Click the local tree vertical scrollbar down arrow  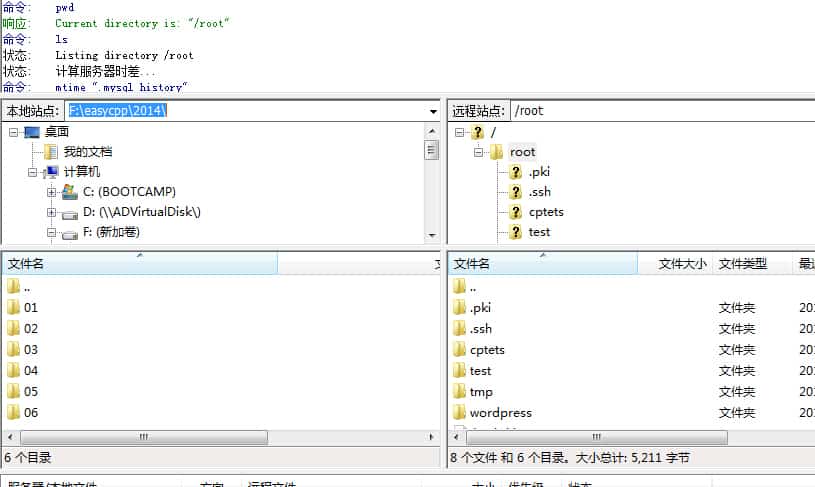tap(432, 236)
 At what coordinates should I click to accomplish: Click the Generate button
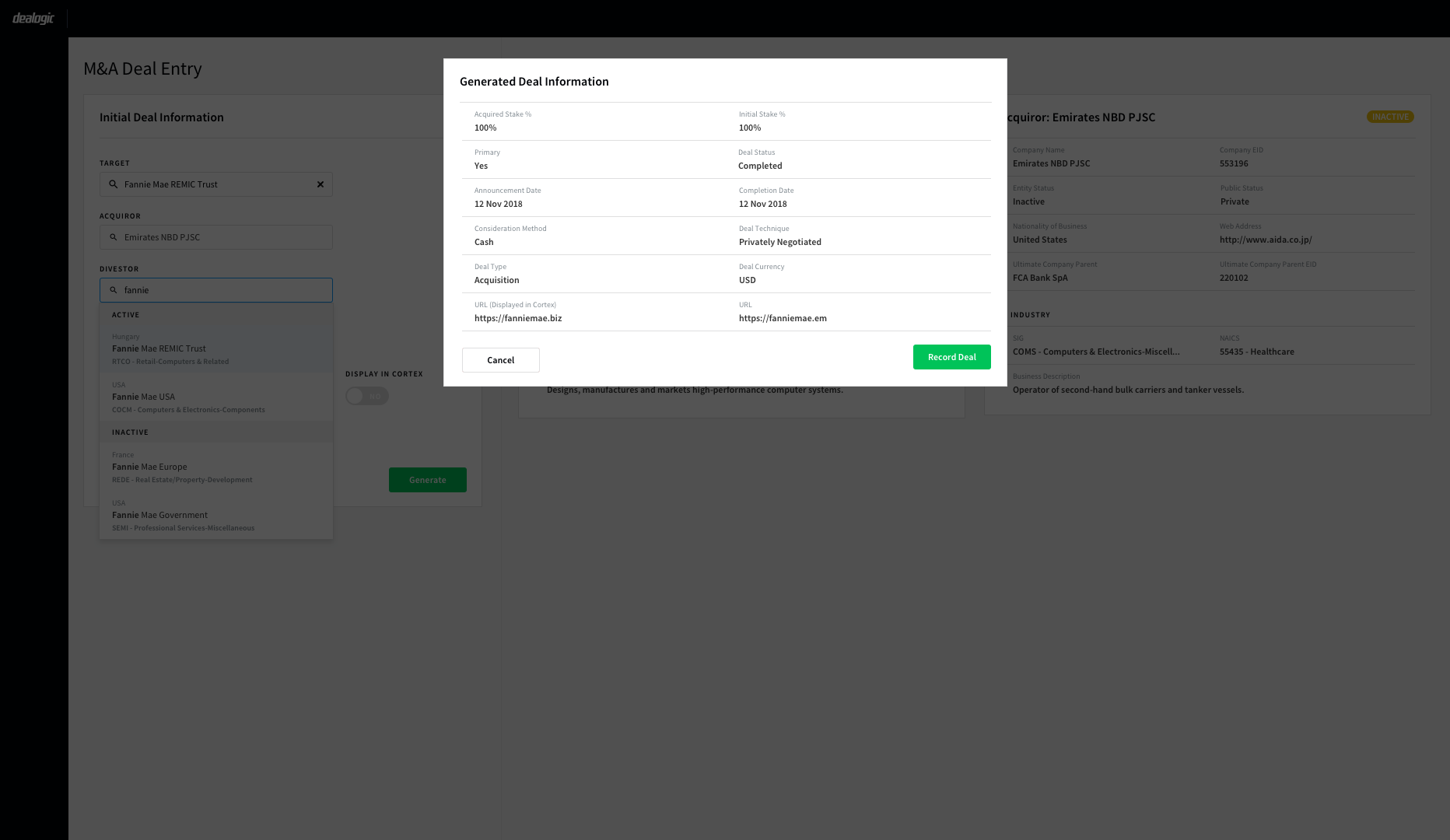[427, 480]
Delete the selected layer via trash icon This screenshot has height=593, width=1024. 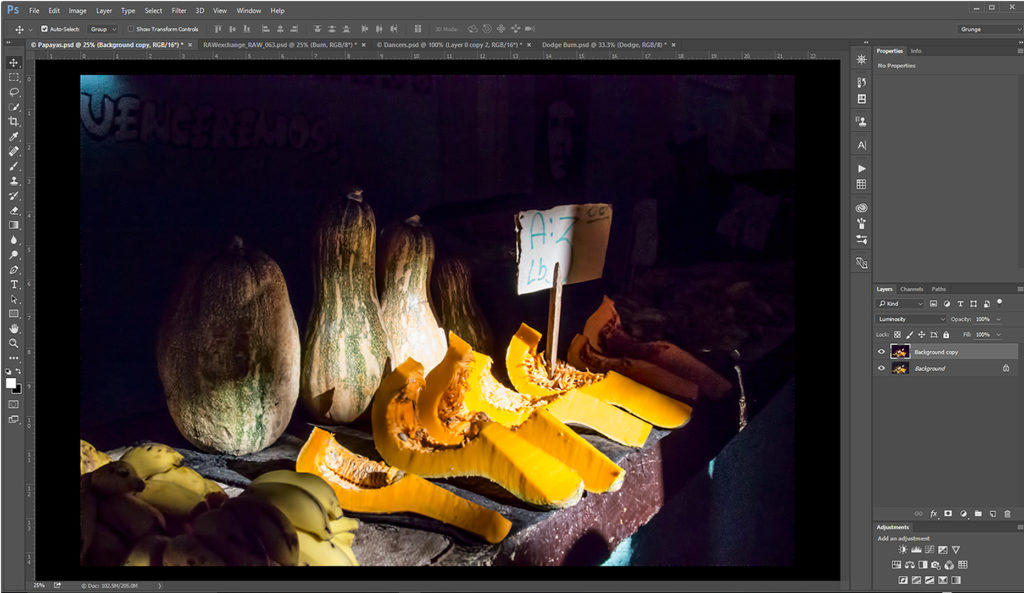pos(1007,513)
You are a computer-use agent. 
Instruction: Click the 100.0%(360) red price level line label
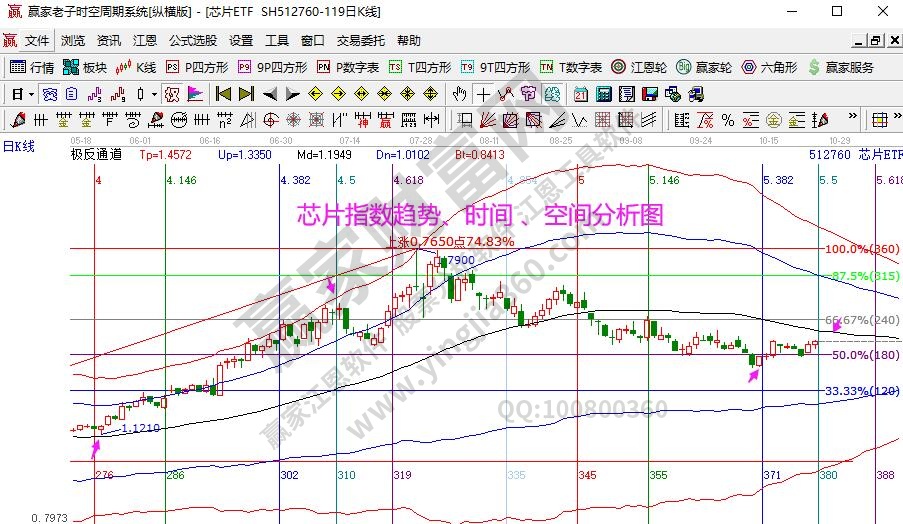[845, 248]
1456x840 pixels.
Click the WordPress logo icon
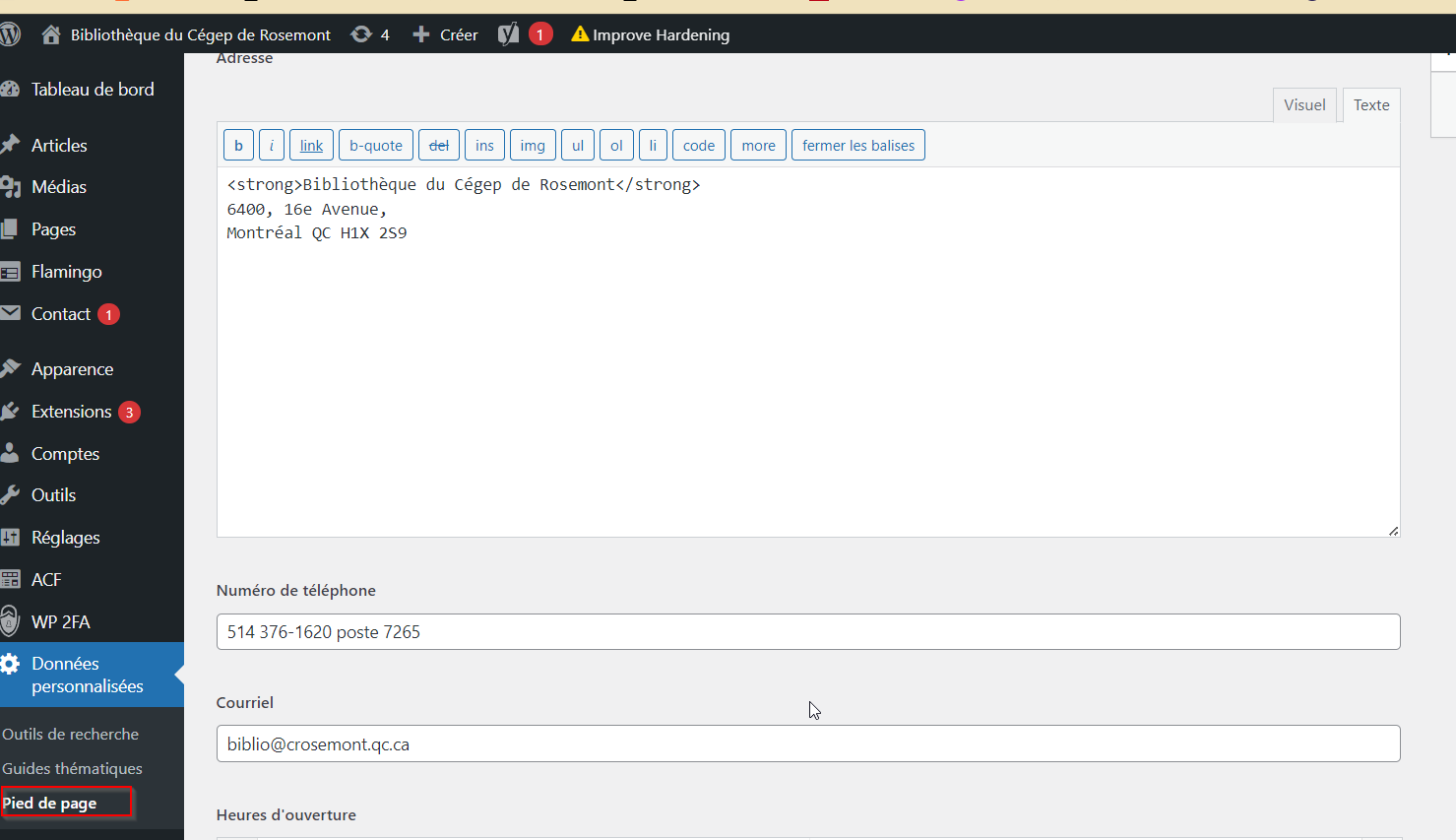[10, 34]
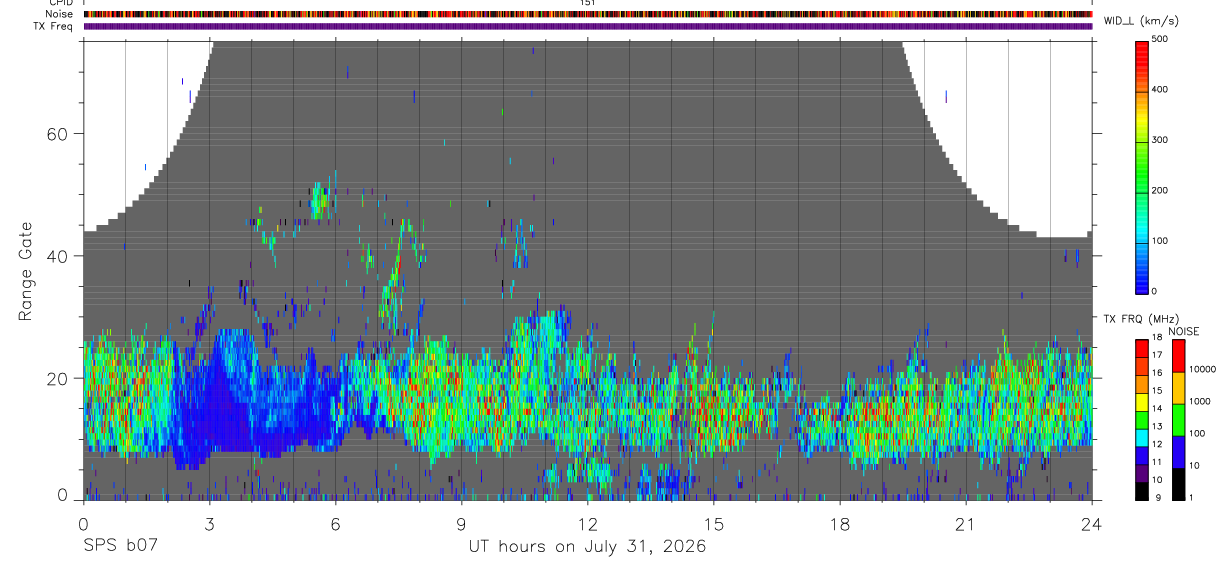Click the 6 hour tick label
This screenshot has width=1228, height=567.
(x=335, y=524)
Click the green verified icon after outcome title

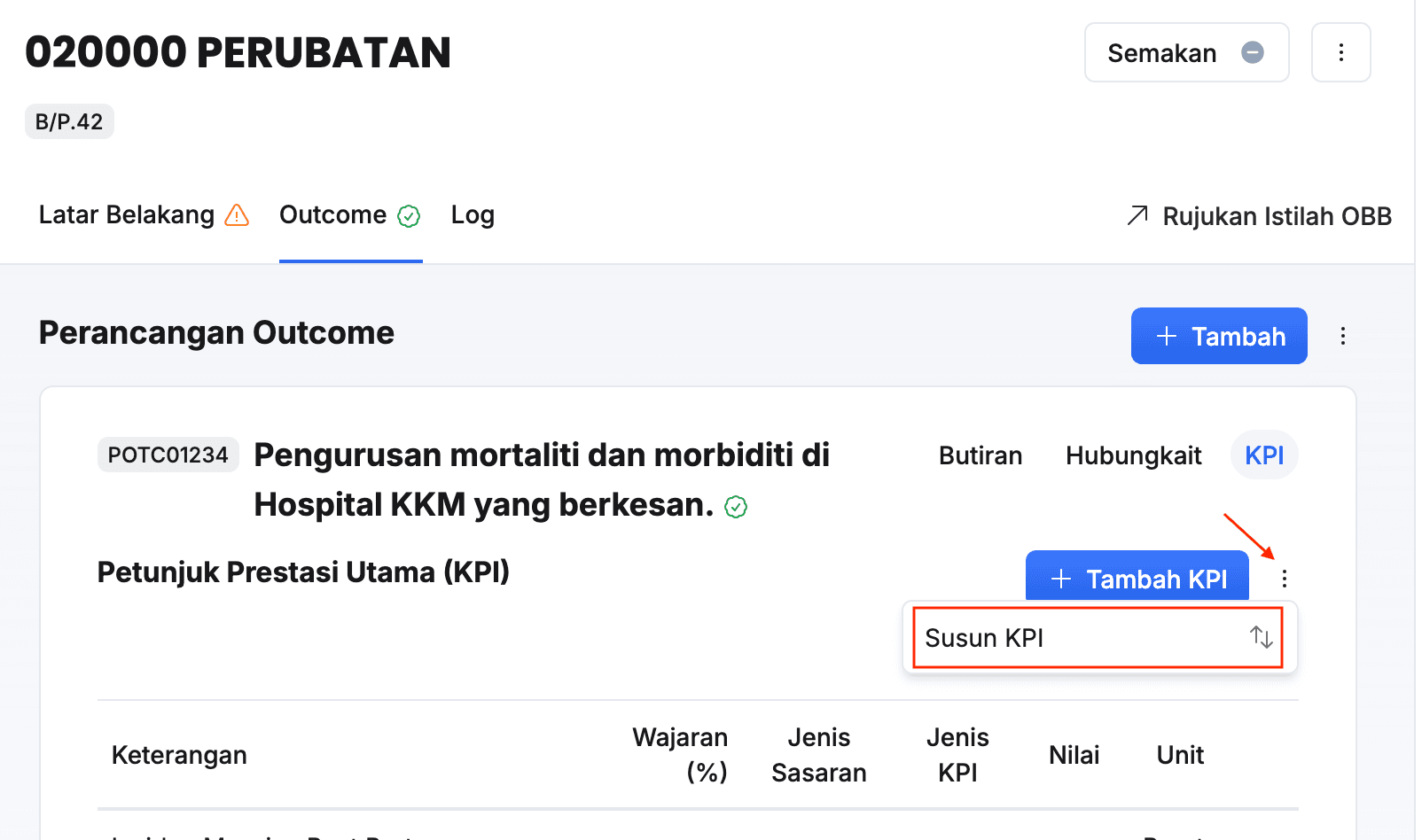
+---+
◆ **The problem**
Pictures are to be omitted. The lines from the line holding "Click the WordPress logo icon" through the closing line of the data above are to be set down exactly, and nothing more.

◆ **Response for this exercise**
Click the WordPress logo icon
[10, 34]
Click the 6 hour tick label
This screenshot has width=1228, height=567.
(x=335, y=524)
Click the green verified icon after outcome title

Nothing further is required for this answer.